STATED GOAL:
Reproduce every line of the entries below without changing anything.

(Target pointing data)
# # # #

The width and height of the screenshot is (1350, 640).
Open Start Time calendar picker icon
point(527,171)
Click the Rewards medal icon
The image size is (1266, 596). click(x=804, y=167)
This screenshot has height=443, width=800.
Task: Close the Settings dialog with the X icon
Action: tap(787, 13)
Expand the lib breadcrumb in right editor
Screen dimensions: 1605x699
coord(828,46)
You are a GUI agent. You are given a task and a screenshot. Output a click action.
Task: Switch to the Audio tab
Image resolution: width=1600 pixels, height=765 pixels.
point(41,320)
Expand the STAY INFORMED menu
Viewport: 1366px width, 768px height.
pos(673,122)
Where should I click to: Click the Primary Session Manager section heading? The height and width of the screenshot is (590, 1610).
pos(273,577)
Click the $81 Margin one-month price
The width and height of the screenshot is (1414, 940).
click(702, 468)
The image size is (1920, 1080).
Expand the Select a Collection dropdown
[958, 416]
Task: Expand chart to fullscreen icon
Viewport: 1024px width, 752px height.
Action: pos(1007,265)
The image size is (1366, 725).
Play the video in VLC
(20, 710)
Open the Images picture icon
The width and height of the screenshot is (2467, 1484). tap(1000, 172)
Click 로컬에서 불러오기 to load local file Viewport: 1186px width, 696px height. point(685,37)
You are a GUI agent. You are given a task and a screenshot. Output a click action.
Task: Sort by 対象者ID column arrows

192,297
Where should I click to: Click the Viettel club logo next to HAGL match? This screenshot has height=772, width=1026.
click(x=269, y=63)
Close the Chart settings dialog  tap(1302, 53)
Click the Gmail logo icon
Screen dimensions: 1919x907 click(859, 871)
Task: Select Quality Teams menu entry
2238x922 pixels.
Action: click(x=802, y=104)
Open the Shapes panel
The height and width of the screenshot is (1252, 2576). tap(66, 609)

# # # #

OUTPUT FOR THIS TASK:
The width and height of the screenshot is (1350, 640).
Open Start Time calendar picker icon
point(527,171)
Click the Rewards medal icon
The image size is (1266, 596). click(x=804, y=167)
This screenshot has height=443, width=800.
Task: Close the Settings dialog with the X icon
Action: tap(787, 13)
Expand the lib breadcrumb in right editor
Screen dimensions: 1605x699
coord(828,46)
You are a GUI agent. You are given a task and a screenshot. Output a click action.
Task: Switch to the Audio tab
Image resolution: width=1600 pixels, height=765 pixels.
point(41,320)
Expand the STAY INFORMED menu
Viewport: 1366px width, 768px height.
pos(673,122)
Where should I click to: Click the Primary Session Manager section heading? The height and width of the screenshot is (590, 1610).
pos(273,577)
Click the $81 Margin one-month price
The width and height of the screenshot is (1414, 940).
click(702, 468)
The image size is (1920, 1080).
Expand the Select a Collection dropdown
[958, 416]
Task: Expand chart to fullscreen icon
Viewport: 1024px width, 752px height.
Action: pos(1007,265)
The image size is (1366, 725).
Play the video in VLC
(20, 710)
Open the Images picture icon
The width and height of the screenshot is (2467, 1484). tap(1000, 172)
Click 로컬에서 불러오기 to load local file Viewport: 1186px width, 696px height. point(685,37)
You are a GUI agent. You are given a task and a screenshot. Output a click action.
Task: Sort by 対象者ID column arrows

192,297
Where should I click to: Click the Viettel club logo next to HAGL match? This screenshot has height=772, width=1026.
click(x=269, y=63)
Close the Chart settings dialog  tap(1302, 53)
Click the Gmail logo icon
Screen dimensions: 1919x907 click(859, 871)
Task: Select Quality Teams menu entry
2238x922 pixels.
Action: click(x=802, y=104)
Open the Shapes panel
The height and width of the screenshot is (1252, 2576). tap(66, 609)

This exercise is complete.